<<<<
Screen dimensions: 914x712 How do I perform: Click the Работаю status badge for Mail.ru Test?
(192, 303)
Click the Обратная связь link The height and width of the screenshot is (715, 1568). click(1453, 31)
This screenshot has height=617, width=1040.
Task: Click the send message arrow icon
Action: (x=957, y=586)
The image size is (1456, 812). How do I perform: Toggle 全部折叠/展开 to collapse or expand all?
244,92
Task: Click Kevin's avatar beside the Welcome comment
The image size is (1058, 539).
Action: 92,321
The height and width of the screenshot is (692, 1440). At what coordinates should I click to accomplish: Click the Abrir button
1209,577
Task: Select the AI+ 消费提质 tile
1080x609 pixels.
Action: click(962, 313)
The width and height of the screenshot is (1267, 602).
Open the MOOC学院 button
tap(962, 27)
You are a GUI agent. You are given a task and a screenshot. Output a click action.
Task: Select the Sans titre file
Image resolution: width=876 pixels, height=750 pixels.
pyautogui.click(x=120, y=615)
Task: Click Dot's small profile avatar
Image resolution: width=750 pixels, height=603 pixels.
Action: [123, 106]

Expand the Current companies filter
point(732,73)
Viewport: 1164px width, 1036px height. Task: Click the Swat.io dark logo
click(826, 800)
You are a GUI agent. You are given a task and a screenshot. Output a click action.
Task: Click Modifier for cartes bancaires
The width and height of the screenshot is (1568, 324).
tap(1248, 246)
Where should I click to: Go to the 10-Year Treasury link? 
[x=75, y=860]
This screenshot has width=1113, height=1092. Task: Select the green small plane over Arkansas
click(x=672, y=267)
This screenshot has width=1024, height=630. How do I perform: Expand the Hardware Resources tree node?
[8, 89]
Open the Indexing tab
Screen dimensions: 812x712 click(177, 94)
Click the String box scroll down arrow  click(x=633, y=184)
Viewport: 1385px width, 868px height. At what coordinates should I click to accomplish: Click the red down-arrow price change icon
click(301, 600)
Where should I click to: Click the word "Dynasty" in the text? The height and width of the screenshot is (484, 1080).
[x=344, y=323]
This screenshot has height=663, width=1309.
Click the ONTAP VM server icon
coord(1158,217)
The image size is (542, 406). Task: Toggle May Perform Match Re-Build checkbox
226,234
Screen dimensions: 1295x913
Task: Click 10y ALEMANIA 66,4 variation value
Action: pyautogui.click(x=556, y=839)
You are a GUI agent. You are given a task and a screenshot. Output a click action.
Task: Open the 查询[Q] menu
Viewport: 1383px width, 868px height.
>>>>
=== Task directions ===
Return, exactly as they stand, the lines from the start of the records above through the line with "Task: Select the Sans titre file", both ends included, and no other lines.

=== Written solution ===
Screen dimensions: 914x712 How do I perform: Click the Работаю status badge for Mail.ru Test?
(192, 303)
Click the Обратная связь link The height and width of the screenshot is (715, 1568). click(1453, 31)
This screenshot has height=617, width=1040.
Task: Click the send message arrow icon
Action: (x=957, y=586)
The image size is (1456, 812). How do I perform: Toggle 全部折叠/展开 to collapse or expand all?
244,92
Task: Click Kevin's avatar beside the Welcome comment
The image size is (1058, 539).
Action: 92,321
The height and width of the screenshot is (692, 1440). At what coordinates should I click to accomplish: Click the Abrir button
1209,577
Task: Select the AI+ 消费提质 tile
1080x609 pixels.
Action: click(962, 313)
The width and height of the screenshot is (1267, 602).
Open the MOOC学院 button
tap(962, 27)
You are a GUI agent. You are given a task and a screenshot. Output a click action.
Task: Select the Sans titre file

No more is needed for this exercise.